Further, impairments in functional capacity, known to be driven by cognitive limitations, are also common in relation to food related skills. Several studies have shown that schizophrenia patients are impaired in their ability to plan for and shop for nutritious meals. Their actual performance of cooking skills is also impaired9. Using a series of laboratory‐based simulation tests, patients with schizophrenia manifested substantially more impairment in their ability to plan a meal, shop for ingredients, and actually cook the food than healthy controls.
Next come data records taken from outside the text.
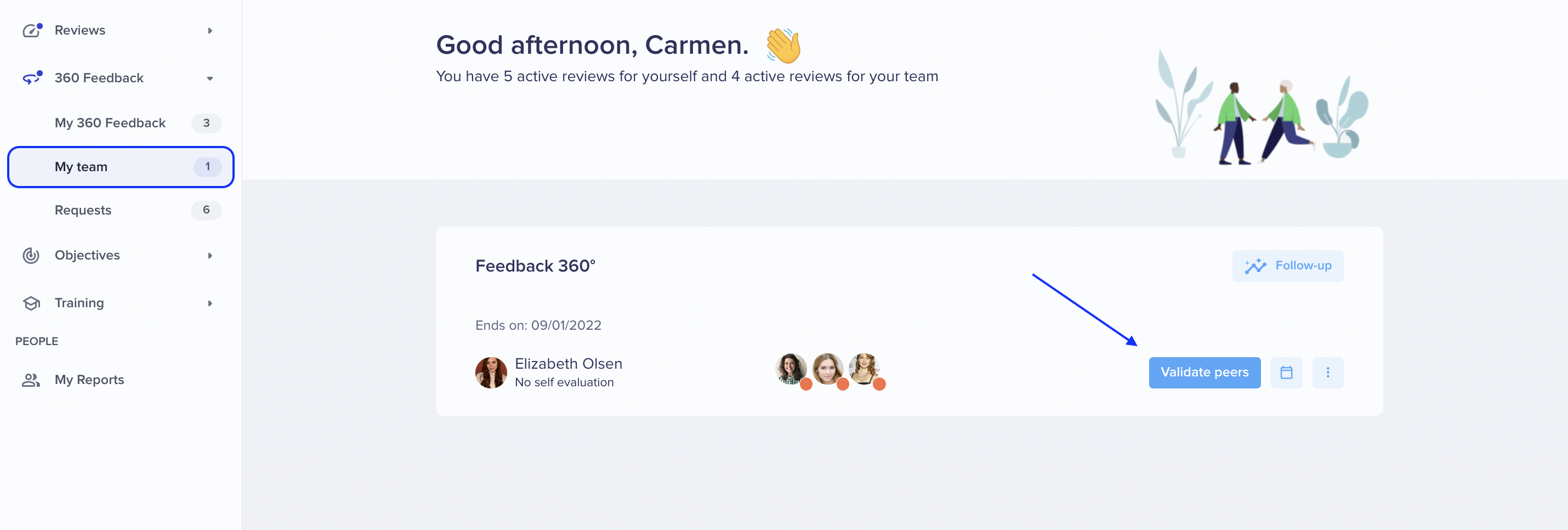Click the 360 Feedback loop icon
The height and width of the screenshot is (530, 1568).
(x=32, y=78)
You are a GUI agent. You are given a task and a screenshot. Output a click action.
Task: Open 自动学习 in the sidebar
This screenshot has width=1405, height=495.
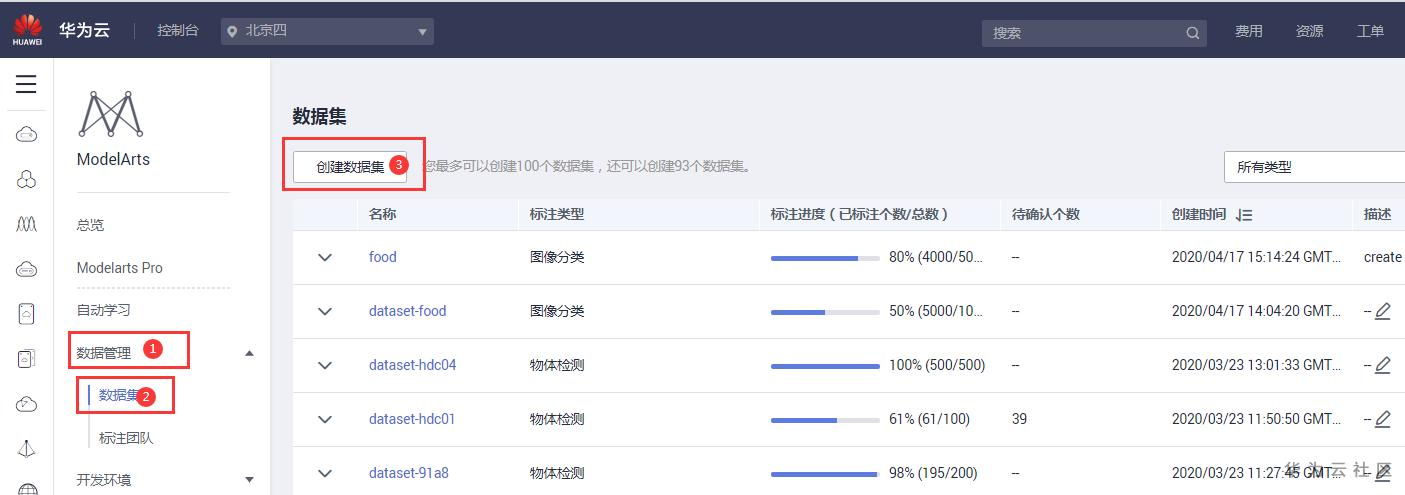pos(104,310)
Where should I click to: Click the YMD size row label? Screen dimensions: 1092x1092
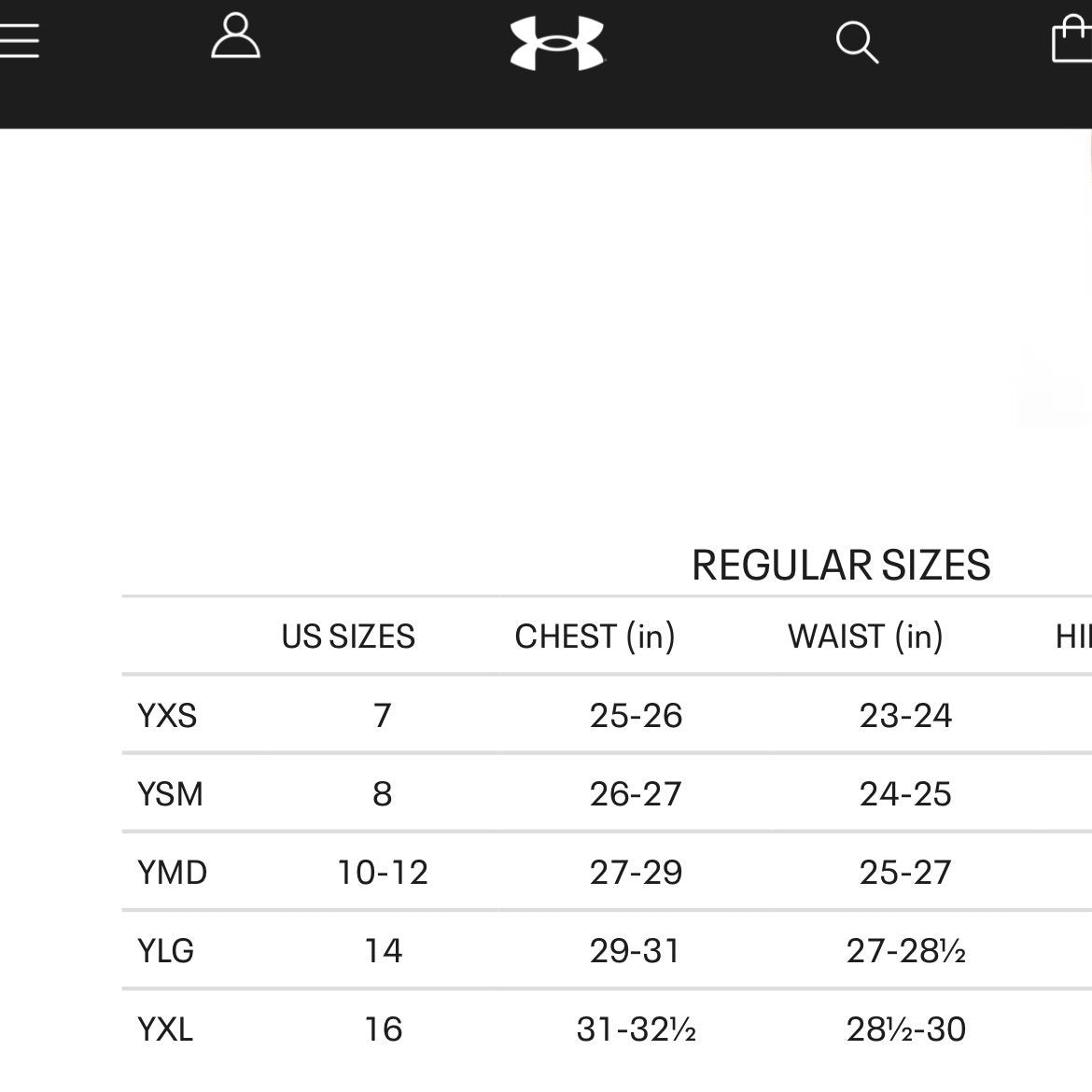click(172, 873)
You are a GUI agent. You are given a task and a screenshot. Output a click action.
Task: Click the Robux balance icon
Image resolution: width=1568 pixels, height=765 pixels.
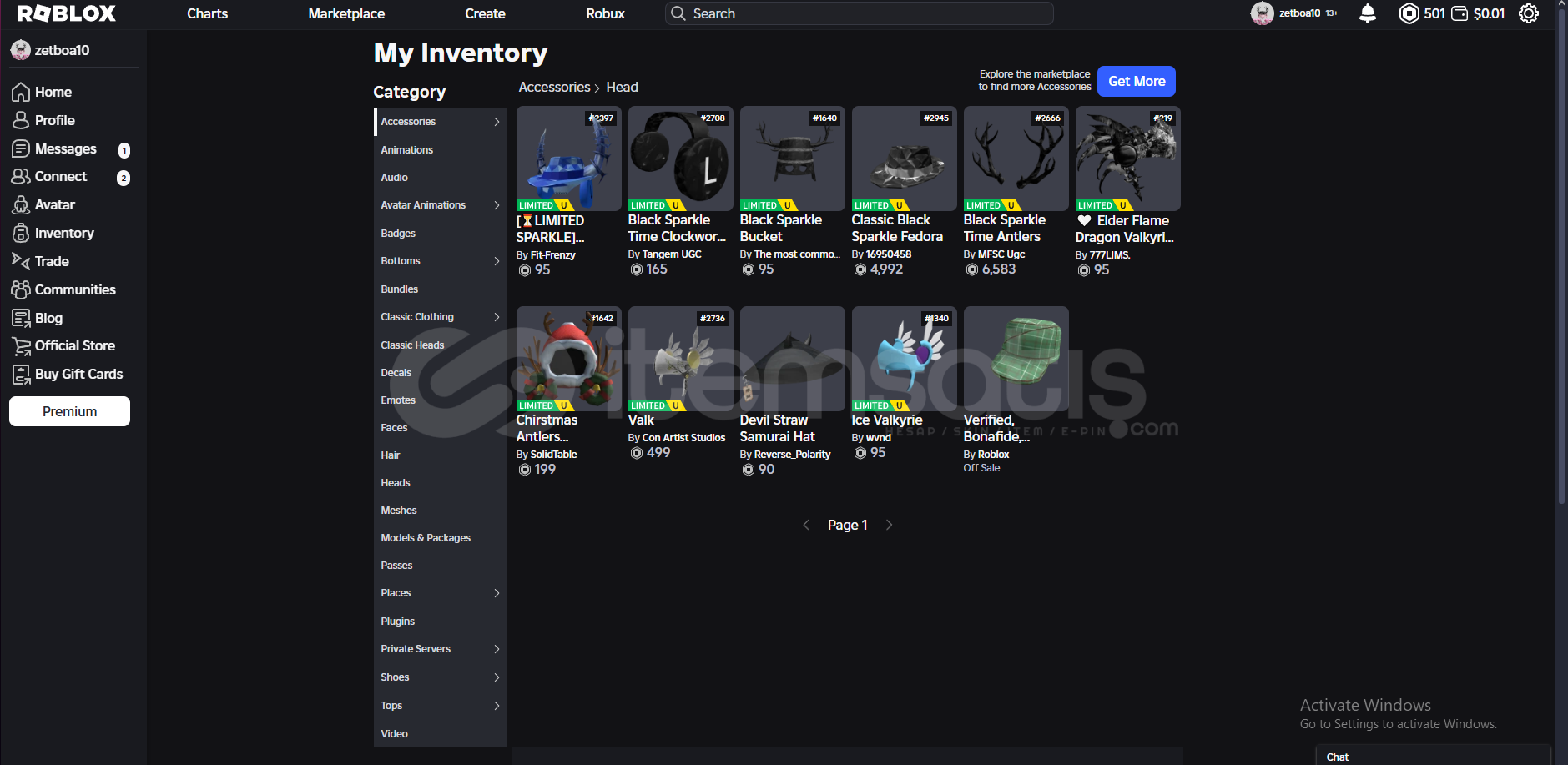tap(1409, 13)
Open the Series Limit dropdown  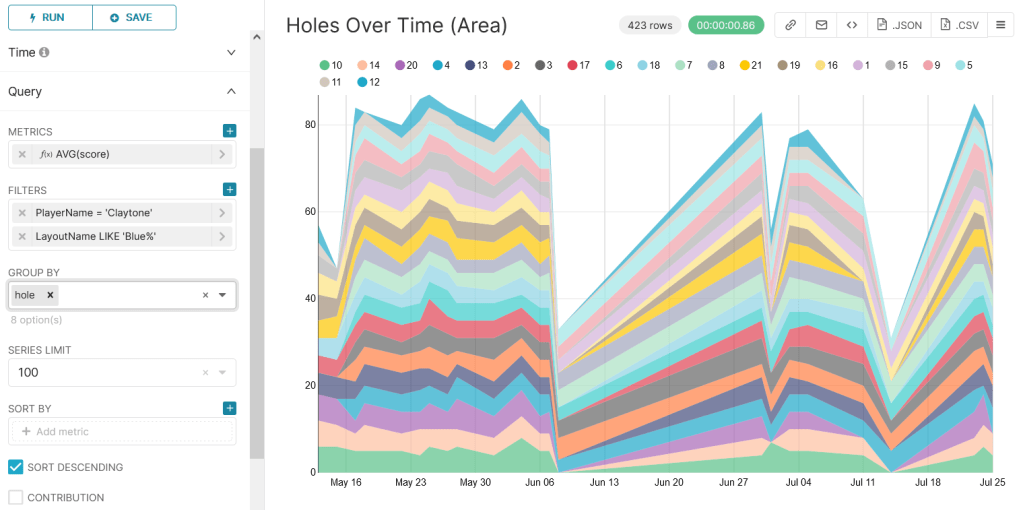point(222,372)
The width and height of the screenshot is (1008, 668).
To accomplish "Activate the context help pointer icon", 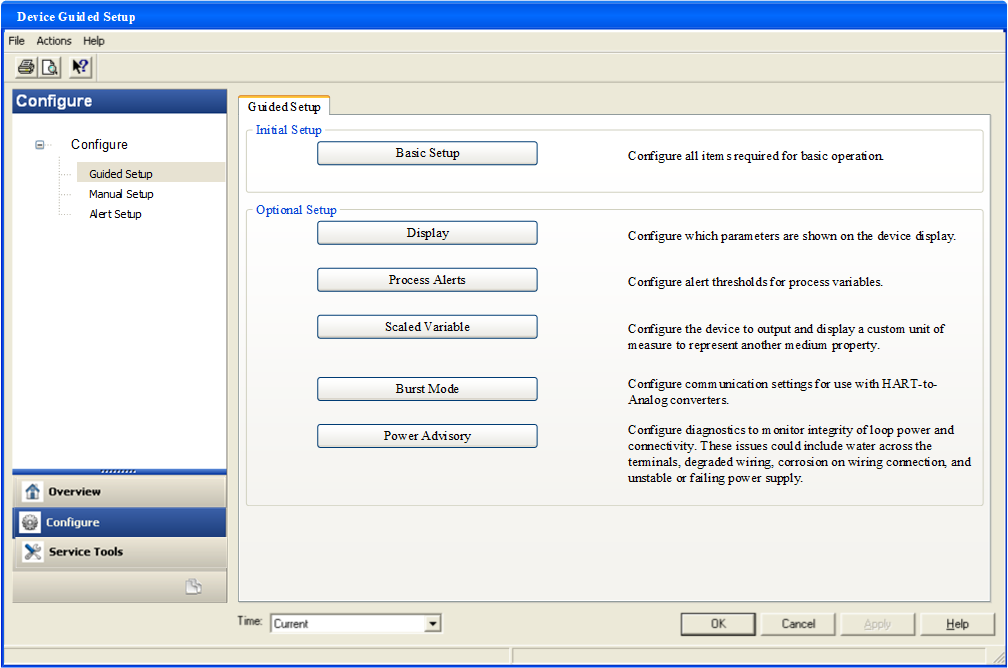I will point(80,67).
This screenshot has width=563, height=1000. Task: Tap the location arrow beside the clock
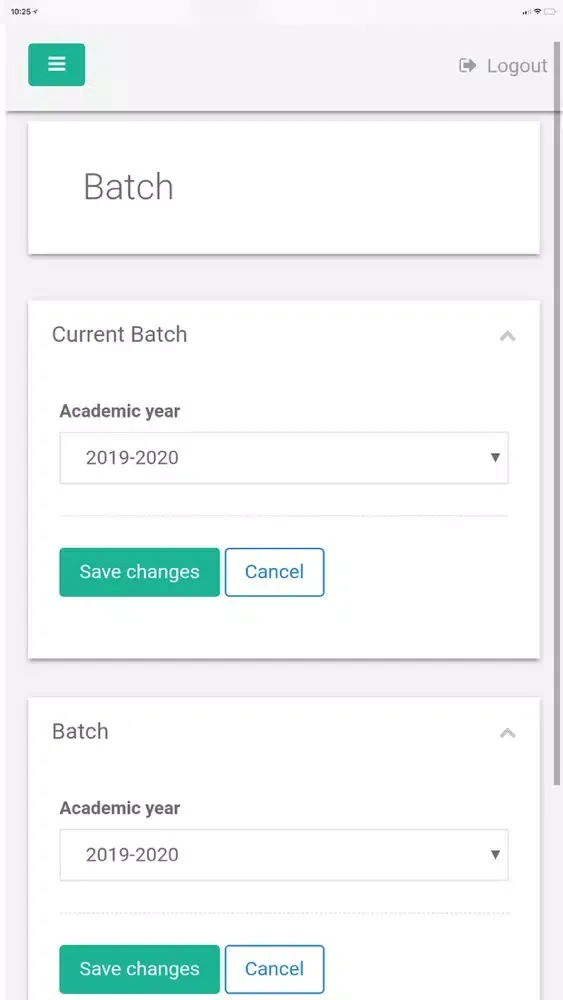pyautogui.click(x=36, y=11)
These functional deficits were correlated with the severity of negative, but not positive, symptoms, and with executive functioning, but not memory, deficits.
In conclusion, we suggest that cognitive limitations of people with schizophrenia not only correlate with disability directly, but contribute substantially to other skills deficits (functional capacity; social competence) that exacerbate disability outcomes. Poor health and fitness, which add variance to current cognitive assessments for the prediction of disability, can also be traced back to cognitive deficits. The flow‐forward cascade of impaired cognition, particularly in domains of reasoning and problem solving and reinforcement valuation, can lead to deficits in functional capacity which then lead to poor dietary and exercise choices, contributing to poor functional outcome.
Thus, influences on outcomes that appear to be unrelated to cognitive deficits may at least partially originate from cognitive limitations and respond to adequate cognitive enhancing treatments.